Task>
Below are the entries; give again exactly the lines from the one mentioning "Task: Expand the Solutions dropdown menu" through the one mentioning "Given: Collapse the TCCR2B register entry", inclusive.

Dataset entries>

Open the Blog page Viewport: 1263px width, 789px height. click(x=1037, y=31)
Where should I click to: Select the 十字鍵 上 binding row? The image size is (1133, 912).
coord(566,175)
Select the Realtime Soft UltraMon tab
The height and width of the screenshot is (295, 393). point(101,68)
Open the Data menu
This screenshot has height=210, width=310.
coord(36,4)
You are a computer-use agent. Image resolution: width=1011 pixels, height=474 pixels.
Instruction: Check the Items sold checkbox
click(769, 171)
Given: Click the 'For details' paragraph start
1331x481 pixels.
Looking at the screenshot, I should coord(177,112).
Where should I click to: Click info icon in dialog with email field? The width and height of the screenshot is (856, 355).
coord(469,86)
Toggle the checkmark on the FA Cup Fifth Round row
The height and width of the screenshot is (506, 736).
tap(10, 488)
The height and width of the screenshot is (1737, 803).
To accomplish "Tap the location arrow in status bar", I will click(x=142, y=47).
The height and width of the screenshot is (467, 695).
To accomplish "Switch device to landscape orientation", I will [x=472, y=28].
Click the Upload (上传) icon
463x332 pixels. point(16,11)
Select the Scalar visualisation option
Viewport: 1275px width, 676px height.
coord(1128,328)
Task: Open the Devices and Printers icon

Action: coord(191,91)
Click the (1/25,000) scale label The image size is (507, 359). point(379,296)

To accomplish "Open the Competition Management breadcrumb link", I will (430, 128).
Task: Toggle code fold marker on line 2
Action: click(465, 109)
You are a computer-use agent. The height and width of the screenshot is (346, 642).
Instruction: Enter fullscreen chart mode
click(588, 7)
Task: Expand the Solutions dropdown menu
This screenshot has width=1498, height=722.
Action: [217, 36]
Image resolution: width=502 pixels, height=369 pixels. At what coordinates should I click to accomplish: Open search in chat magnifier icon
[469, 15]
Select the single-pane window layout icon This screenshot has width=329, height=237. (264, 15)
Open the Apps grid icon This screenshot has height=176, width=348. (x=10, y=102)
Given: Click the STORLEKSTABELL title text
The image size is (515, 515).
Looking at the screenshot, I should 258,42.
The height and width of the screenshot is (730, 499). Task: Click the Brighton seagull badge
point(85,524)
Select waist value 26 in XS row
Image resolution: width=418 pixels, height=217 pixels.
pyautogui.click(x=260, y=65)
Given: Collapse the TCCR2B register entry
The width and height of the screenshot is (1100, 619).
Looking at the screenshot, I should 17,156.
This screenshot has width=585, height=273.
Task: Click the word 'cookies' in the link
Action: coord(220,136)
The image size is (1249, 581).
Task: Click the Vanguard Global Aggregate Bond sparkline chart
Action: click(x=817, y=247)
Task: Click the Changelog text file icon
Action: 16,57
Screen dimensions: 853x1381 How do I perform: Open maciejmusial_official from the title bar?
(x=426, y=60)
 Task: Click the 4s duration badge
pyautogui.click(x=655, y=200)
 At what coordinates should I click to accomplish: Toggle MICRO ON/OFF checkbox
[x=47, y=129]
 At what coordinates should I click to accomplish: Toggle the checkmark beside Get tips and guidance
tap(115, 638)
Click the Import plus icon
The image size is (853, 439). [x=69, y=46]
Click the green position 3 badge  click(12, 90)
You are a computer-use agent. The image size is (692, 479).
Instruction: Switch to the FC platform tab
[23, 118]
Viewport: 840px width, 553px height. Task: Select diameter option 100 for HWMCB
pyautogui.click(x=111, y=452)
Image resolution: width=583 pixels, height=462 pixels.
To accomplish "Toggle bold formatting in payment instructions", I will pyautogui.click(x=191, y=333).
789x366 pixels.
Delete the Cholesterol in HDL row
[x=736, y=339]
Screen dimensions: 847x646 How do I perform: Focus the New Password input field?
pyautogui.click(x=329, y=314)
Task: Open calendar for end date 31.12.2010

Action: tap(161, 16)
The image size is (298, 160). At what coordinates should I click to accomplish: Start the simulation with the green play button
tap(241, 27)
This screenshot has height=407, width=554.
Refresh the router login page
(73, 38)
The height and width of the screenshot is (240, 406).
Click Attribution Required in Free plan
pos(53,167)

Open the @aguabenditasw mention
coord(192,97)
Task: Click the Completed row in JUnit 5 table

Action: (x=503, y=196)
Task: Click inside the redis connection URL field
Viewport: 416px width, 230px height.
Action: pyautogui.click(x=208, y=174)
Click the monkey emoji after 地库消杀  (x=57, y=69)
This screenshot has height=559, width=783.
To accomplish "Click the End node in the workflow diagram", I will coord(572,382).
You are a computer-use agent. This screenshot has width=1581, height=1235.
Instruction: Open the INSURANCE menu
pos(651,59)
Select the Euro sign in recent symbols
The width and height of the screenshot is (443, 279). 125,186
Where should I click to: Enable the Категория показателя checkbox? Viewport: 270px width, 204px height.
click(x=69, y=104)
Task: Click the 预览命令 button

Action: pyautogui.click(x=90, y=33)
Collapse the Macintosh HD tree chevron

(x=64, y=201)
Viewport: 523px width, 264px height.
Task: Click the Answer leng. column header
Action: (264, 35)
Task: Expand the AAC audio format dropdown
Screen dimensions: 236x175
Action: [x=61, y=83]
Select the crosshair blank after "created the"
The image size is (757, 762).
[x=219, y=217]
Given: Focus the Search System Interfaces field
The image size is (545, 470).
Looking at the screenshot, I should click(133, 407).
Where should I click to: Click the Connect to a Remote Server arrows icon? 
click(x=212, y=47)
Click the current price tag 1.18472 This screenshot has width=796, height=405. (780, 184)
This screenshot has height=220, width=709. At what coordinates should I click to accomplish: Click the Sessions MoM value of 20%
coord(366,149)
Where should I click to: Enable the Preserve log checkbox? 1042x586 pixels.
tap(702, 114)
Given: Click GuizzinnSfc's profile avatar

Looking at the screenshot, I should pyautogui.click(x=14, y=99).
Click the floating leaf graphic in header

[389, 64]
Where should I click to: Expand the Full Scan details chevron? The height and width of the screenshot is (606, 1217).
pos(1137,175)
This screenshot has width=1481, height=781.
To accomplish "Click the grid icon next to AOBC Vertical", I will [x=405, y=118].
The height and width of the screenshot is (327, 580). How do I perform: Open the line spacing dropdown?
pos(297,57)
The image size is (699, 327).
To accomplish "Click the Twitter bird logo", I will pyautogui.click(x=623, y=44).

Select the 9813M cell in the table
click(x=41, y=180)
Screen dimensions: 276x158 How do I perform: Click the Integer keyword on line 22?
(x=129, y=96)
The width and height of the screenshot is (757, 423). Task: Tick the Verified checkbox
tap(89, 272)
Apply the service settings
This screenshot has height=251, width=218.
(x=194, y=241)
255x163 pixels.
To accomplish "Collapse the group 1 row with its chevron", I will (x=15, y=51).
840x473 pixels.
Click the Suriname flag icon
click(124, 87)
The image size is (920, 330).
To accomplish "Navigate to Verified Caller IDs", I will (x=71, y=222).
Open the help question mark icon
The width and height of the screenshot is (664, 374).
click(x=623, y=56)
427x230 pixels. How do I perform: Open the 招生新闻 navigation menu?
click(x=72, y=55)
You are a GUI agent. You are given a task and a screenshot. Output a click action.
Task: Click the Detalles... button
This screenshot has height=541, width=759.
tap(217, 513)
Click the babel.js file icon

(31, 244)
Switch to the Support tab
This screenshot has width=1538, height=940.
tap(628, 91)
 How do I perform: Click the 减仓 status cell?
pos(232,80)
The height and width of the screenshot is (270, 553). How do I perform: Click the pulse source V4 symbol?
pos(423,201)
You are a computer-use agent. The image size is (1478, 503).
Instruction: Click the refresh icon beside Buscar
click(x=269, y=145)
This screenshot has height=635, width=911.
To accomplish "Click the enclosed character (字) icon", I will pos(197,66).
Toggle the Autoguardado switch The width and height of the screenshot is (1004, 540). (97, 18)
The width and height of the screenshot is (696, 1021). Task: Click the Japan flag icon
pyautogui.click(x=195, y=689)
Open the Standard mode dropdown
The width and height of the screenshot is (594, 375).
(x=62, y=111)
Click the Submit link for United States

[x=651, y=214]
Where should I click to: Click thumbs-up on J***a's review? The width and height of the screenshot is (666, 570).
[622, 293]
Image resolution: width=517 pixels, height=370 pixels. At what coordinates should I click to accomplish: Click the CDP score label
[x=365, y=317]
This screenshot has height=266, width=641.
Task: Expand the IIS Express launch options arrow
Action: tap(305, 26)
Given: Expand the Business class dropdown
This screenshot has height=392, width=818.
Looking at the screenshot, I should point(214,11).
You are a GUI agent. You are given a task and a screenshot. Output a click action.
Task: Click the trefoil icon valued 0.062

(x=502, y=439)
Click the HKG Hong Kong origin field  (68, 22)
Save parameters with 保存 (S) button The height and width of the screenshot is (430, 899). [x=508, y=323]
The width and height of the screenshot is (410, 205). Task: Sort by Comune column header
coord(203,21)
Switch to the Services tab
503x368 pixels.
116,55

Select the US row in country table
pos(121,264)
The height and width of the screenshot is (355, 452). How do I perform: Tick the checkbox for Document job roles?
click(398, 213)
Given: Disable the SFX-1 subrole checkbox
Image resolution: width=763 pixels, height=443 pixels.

Written answer>
Task: Expand the Solutions dropdown menu
This screenshot has width=1498, height=722.
Action: [217, 36]
Image resolution: width=502 pixels, height=369 pixels. At what coordinates should I click to accomplish: Open search in chat magnifier icon
[469, 15]
Select the single-pane window layout icon This screenshot has width=329, height=237. (264, 15)
Open the Apps grid icon This screenshot has height=176, width=348. (x=10, y=102)
Given: Click the STORLEKSTABELL title text
The image size is (515, 515).
Looking at the screenshot, I should 258,42.
The height and width of the screenshot is (730, 499). Task: Click the Brighton seagull badge
point(85,524)
Select waist value 26 in XS row
Image resolution: width=418 pixels, height=217 pixels.
pyautogui.click(x=260, y=65)
Given: Collapse the TCCR2B register entry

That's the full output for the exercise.